*Data for processing*:
• • • • •

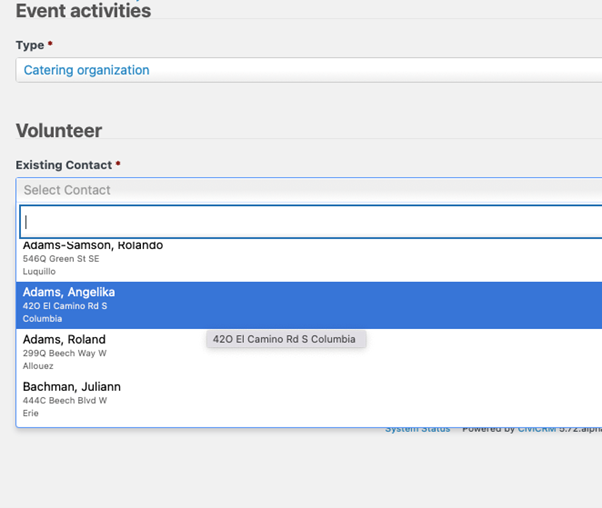
Task: Click the 444C Beech Blvd W address
Action: pos(64,400)
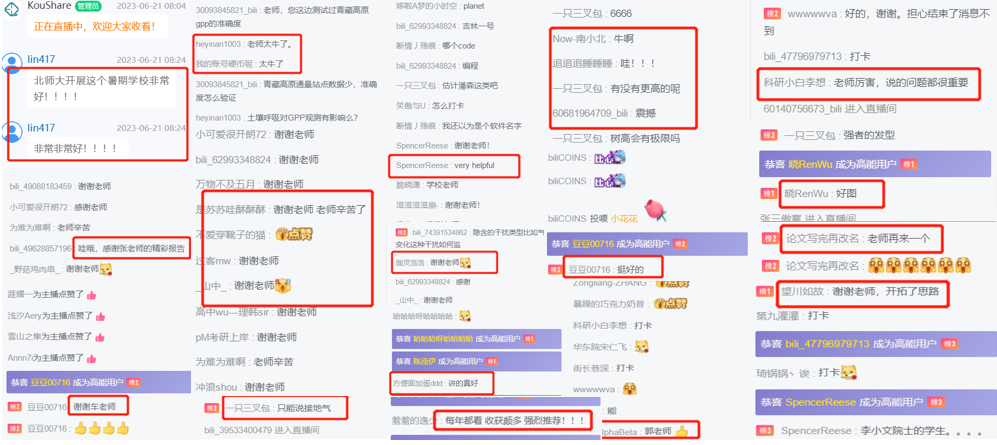Viewport: 997px width, 445px height.
Task: Click the 点赞 sticker beside 暴躁的巧克力奶昔
Action: (670, 304)
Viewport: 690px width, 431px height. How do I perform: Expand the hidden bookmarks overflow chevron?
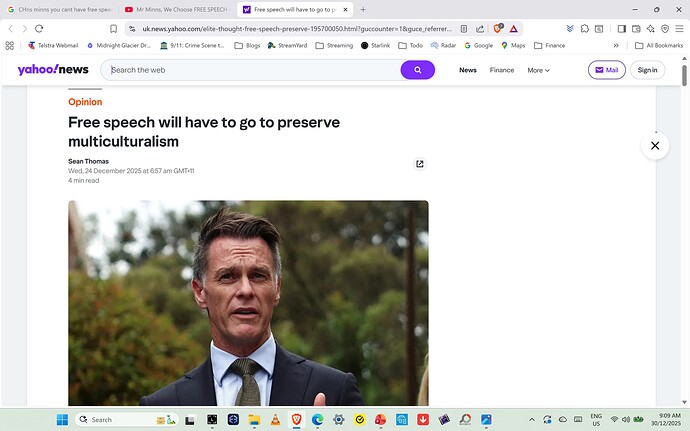tap(615, 45)
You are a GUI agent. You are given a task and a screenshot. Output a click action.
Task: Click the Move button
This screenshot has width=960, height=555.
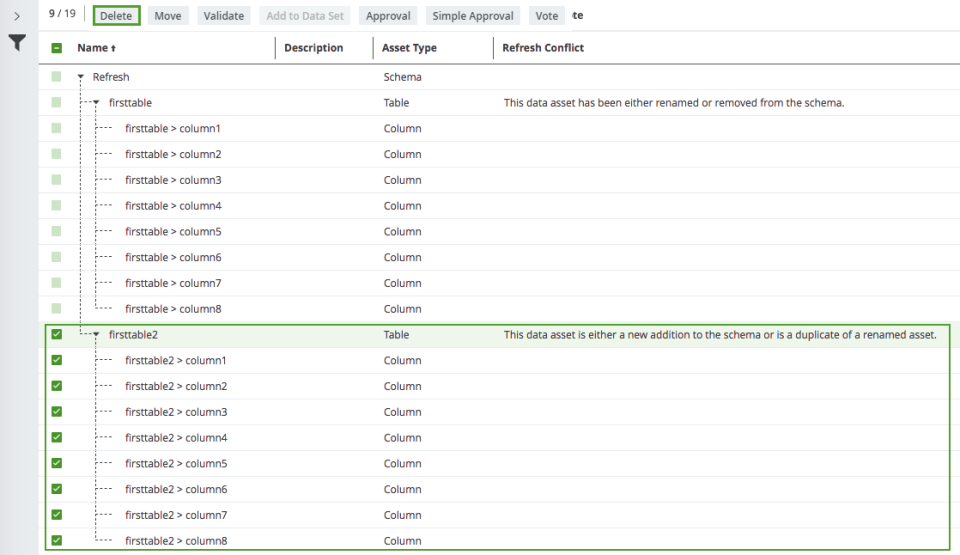167,16
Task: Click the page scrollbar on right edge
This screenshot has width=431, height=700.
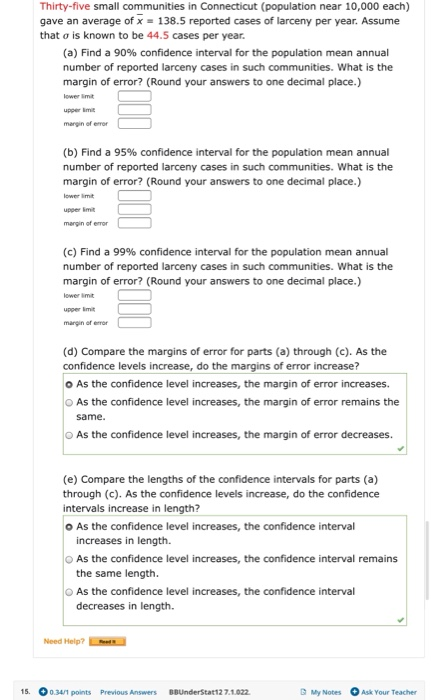Action: (427, 560)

• • • • •

*Work instruction*: Each line from the one containing "Task: Click the Move button" through the end of the records above is to be retyped exactly, with the pictures omitted and nothing added.

*Output for this task*:
Task: Click the Move button
This screenshot has width=960, height=555.
167,16
Task: Click the page scrollbar on right edge
This screenshot has width=431, height=700.
Action: (427, 560)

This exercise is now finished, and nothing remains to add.